With the first line below as the start and the line containing "Given: Click the people icon in search field" as the end, copy every line between them exactly, ends included.

______________________________

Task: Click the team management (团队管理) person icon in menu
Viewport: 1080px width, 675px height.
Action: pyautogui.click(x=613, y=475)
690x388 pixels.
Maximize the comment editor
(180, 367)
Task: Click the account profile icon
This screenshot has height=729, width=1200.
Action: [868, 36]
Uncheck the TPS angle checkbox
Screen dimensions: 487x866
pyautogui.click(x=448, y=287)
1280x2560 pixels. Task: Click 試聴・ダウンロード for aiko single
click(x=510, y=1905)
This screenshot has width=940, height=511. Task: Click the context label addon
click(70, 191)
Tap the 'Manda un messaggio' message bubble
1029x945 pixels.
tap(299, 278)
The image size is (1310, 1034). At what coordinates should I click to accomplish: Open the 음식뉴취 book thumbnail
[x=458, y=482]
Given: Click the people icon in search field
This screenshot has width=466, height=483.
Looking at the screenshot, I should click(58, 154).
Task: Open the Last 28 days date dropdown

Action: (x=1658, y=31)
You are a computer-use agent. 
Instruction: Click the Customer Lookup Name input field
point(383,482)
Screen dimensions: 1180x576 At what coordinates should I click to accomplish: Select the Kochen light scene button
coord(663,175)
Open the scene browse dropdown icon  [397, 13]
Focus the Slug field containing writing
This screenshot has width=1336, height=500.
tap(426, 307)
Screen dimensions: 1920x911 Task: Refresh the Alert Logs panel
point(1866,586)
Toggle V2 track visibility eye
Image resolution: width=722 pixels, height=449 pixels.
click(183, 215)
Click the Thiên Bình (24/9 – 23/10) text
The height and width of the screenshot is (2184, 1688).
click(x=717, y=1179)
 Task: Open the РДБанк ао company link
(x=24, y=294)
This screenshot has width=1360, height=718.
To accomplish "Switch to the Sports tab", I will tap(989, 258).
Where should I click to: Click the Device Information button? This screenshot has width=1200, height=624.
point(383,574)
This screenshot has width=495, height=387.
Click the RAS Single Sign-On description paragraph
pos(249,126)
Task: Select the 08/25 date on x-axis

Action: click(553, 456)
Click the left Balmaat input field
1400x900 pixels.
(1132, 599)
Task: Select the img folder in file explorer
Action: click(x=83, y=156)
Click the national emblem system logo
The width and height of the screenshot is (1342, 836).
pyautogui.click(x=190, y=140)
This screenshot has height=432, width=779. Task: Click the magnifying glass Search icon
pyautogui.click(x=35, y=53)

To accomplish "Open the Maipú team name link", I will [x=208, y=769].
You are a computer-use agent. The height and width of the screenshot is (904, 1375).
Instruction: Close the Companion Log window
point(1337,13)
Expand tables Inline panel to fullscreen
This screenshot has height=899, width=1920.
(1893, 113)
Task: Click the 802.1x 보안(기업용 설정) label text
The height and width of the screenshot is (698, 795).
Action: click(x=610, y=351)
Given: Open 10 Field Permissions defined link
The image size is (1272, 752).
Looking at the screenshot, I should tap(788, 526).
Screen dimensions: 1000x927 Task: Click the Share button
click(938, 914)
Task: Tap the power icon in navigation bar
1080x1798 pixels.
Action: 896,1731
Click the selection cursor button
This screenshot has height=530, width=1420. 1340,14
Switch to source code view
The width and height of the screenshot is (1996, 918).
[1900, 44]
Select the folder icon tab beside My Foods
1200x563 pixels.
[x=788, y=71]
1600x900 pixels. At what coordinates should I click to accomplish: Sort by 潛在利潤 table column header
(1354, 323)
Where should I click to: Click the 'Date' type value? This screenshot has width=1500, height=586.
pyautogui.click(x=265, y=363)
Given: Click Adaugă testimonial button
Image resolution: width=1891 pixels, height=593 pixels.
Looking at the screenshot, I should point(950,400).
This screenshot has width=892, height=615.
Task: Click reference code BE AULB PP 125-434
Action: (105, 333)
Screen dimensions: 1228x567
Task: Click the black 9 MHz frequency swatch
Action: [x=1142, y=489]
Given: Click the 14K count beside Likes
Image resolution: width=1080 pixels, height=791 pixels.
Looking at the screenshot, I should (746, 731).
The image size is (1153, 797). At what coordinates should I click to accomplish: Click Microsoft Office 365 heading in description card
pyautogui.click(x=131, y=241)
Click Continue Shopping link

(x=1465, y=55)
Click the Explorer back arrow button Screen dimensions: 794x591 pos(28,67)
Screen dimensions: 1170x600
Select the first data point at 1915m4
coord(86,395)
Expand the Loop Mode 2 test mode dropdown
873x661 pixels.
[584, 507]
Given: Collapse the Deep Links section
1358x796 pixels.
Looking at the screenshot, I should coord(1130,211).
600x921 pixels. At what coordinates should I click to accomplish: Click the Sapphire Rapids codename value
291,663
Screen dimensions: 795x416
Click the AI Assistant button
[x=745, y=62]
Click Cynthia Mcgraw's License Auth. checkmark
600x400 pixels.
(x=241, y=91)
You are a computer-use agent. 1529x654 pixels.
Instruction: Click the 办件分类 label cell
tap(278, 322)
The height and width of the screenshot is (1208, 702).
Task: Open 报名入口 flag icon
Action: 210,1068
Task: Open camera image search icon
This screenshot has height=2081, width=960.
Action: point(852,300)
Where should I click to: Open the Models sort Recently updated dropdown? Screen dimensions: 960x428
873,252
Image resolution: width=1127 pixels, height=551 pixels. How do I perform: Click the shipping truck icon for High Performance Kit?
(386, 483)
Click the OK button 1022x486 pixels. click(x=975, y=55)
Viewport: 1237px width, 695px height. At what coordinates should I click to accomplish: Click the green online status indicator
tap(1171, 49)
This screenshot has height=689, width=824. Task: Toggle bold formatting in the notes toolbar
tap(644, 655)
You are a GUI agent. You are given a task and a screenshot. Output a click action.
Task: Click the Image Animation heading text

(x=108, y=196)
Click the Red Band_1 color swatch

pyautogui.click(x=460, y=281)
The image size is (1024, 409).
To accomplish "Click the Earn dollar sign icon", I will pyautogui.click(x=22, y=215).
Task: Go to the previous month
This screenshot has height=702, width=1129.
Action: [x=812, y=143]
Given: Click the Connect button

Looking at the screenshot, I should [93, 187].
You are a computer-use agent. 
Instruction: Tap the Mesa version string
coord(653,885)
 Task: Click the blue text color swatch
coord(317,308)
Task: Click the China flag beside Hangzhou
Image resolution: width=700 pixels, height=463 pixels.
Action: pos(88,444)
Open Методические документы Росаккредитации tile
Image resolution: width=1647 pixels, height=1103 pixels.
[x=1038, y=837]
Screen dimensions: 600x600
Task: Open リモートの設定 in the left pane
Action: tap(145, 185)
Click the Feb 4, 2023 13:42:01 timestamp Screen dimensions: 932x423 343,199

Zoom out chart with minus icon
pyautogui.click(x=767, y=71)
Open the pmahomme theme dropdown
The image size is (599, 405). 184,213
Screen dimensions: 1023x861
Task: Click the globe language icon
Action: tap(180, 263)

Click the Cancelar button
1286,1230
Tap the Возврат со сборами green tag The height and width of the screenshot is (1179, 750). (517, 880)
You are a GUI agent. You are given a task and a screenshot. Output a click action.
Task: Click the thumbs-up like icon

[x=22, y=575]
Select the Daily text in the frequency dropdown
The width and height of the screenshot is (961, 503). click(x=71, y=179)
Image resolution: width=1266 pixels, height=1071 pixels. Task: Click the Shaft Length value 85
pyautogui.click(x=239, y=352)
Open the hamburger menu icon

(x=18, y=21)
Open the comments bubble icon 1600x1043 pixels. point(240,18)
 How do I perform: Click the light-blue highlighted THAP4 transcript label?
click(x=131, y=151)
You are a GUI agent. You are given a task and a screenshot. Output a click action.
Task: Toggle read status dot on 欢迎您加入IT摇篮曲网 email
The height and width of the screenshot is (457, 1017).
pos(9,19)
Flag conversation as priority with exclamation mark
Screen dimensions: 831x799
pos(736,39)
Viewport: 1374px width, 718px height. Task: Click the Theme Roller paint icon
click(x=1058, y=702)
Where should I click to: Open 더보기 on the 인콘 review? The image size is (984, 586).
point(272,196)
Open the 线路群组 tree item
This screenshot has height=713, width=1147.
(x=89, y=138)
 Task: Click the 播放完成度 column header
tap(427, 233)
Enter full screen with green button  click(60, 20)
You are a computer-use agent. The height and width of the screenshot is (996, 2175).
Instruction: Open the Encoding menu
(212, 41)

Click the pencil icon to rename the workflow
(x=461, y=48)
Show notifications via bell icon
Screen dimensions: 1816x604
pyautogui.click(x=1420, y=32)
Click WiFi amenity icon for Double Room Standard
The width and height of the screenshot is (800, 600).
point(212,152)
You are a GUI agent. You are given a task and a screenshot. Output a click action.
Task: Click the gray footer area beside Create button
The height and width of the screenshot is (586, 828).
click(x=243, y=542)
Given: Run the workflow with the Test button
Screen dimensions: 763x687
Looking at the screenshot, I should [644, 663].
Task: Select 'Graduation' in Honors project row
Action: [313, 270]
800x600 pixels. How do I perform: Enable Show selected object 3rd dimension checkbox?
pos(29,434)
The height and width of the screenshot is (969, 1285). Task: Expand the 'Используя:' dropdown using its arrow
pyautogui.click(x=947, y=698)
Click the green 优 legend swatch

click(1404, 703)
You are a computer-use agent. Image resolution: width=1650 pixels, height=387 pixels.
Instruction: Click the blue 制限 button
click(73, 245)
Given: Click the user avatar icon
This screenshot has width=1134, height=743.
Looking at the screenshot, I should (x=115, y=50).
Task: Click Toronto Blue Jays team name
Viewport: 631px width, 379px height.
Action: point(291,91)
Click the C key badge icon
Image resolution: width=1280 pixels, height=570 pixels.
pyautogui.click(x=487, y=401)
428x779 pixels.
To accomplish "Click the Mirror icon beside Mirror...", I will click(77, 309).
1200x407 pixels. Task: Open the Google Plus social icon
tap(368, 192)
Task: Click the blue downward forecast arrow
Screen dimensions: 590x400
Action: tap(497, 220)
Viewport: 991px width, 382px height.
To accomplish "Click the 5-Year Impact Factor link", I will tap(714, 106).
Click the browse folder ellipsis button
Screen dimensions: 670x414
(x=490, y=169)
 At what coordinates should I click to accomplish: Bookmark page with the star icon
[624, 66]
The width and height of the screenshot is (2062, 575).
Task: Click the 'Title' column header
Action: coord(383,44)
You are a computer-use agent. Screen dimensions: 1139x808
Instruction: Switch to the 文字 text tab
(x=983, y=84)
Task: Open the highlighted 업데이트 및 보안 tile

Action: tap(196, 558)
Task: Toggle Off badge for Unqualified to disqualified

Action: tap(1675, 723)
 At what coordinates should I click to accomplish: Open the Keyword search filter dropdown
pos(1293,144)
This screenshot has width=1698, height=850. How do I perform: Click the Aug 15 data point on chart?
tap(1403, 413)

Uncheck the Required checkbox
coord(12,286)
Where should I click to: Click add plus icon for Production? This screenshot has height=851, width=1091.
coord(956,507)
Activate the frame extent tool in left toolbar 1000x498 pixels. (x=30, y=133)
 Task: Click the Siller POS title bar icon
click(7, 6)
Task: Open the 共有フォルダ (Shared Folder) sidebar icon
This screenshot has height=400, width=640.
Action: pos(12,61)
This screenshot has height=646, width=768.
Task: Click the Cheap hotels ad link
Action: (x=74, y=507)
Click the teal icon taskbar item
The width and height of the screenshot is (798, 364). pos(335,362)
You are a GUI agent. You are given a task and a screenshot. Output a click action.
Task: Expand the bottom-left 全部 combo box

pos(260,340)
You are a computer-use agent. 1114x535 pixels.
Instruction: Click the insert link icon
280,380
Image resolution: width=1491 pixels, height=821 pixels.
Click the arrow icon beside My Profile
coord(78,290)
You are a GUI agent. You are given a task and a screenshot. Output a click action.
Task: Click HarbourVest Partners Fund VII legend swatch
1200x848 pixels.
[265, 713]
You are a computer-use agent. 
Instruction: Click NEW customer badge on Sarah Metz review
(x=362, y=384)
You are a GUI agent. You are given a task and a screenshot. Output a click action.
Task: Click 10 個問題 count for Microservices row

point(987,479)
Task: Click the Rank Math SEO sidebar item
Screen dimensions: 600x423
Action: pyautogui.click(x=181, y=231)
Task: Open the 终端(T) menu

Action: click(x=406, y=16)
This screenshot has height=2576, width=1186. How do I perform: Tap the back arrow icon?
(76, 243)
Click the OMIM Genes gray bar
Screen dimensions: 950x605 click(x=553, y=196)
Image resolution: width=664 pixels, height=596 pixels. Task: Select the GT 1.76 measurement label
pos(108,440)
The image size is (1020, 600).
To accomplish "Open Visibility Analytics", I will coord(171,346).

______________________________

● Exercise output
Task: Click the team management (团队管理) person icon in menu
Viewport: 1080px width, 675px height.
Action: pyautogui.click(x=613, y=475)
690x388 pixels.
Maximize the comment editor
(180, 367)
Task: Click the account profile icon
This screenshot has height=729, width=1200.
Action: [868, 36]
Uncheck the TPS angle checkbox
Screen dimensions: 487x866
pyautogui.click(x=448, y=287)
1280x2560 pixels. Task: Click 試聴・ダウンロード for aiko single
click(x=510, y=1905)
This screenshot has width=940, height=511. Task: Click the context label addon
click(70, 191)
Tap the 'Manda un messaggio' message bubble
1029x945 pixels.
tap(299, 278)
The image size is (1310, 1034). At what coordinates should I click to accomplish: Open the 음식뉴취 book thumbnail
[x=458, y=482]
Given: Click the people icon in search field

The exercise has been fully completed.